* **Data**
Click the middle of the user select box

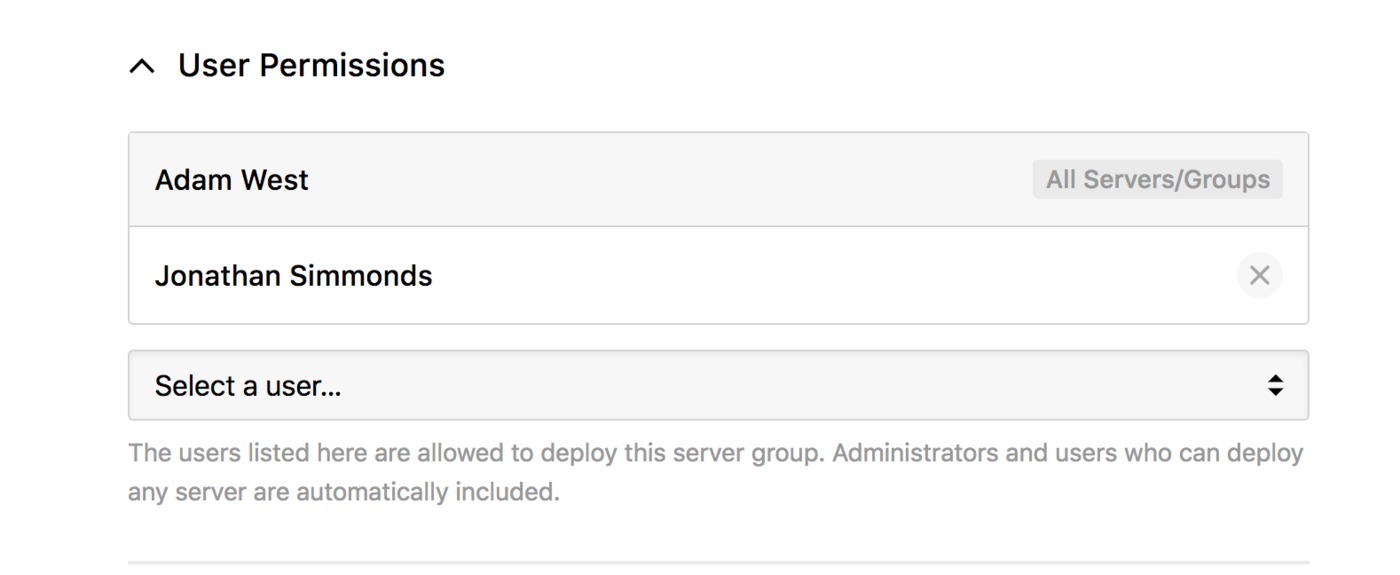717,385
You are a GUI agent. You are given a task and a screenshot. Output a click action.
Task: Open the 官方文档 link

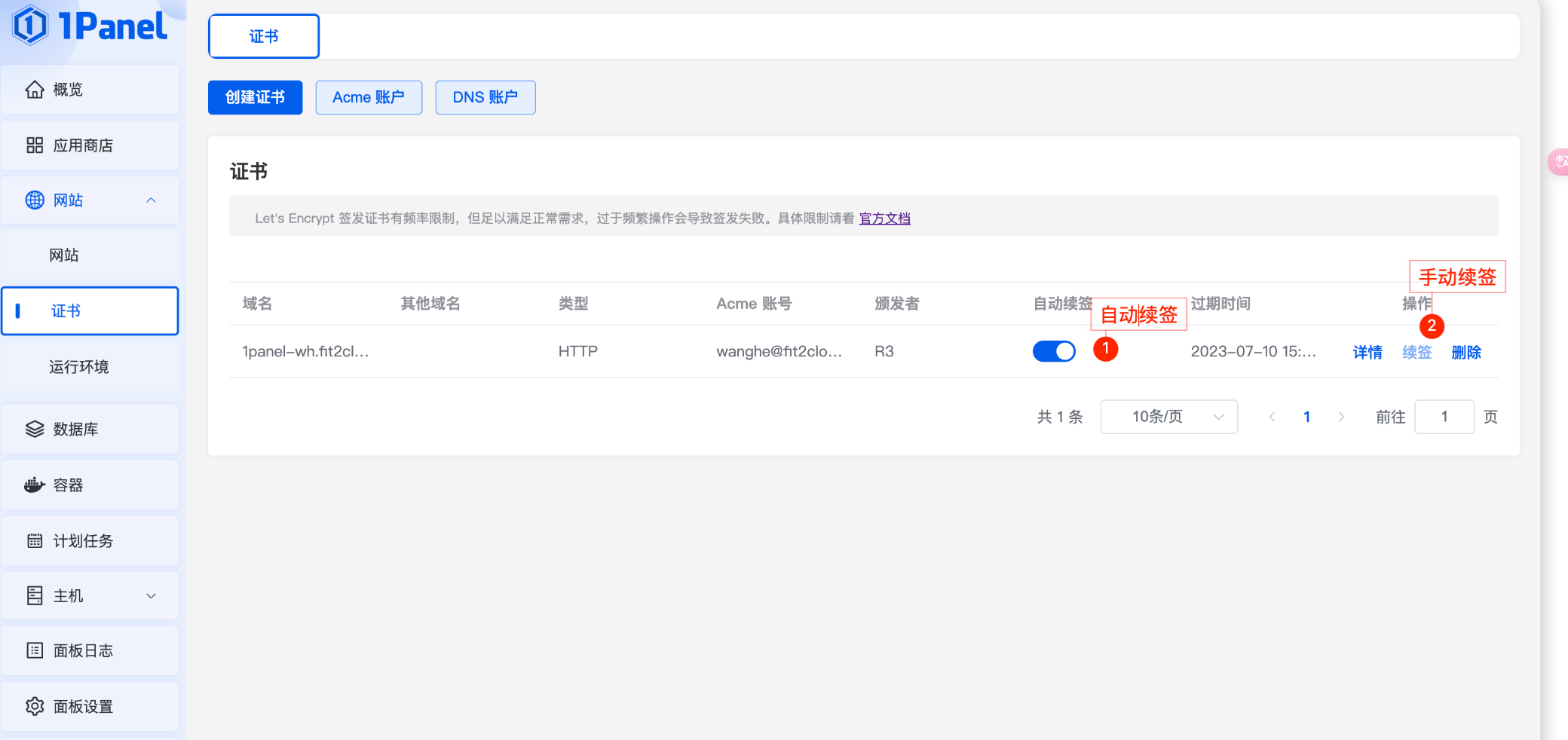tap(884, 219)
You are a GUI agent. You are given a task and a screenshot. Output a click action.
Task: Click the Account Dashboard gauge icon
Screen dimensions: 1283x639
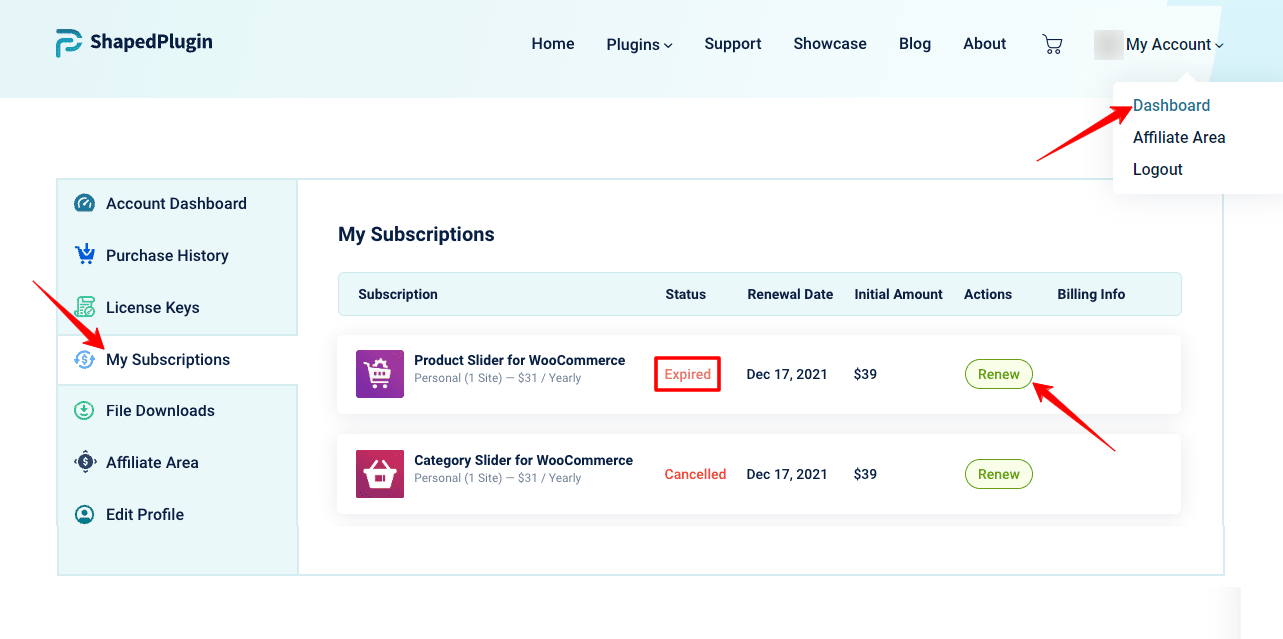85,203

* **Requirement**
Output all the entries exactly, minus any pictures.

* **Solution to the exercise**
Click the middle of the user select box

717,385
You are a GUI agent. You are given a task and a screenshot. Output a click action.
Task: Open the 官方文档 link

tap(884, 219)
You are a GUI agent. You are given a task and a screenshot. Output a click action.
Task: Click the Account Dashboard gauge icon
Screen dimensions: 1283x639
85,203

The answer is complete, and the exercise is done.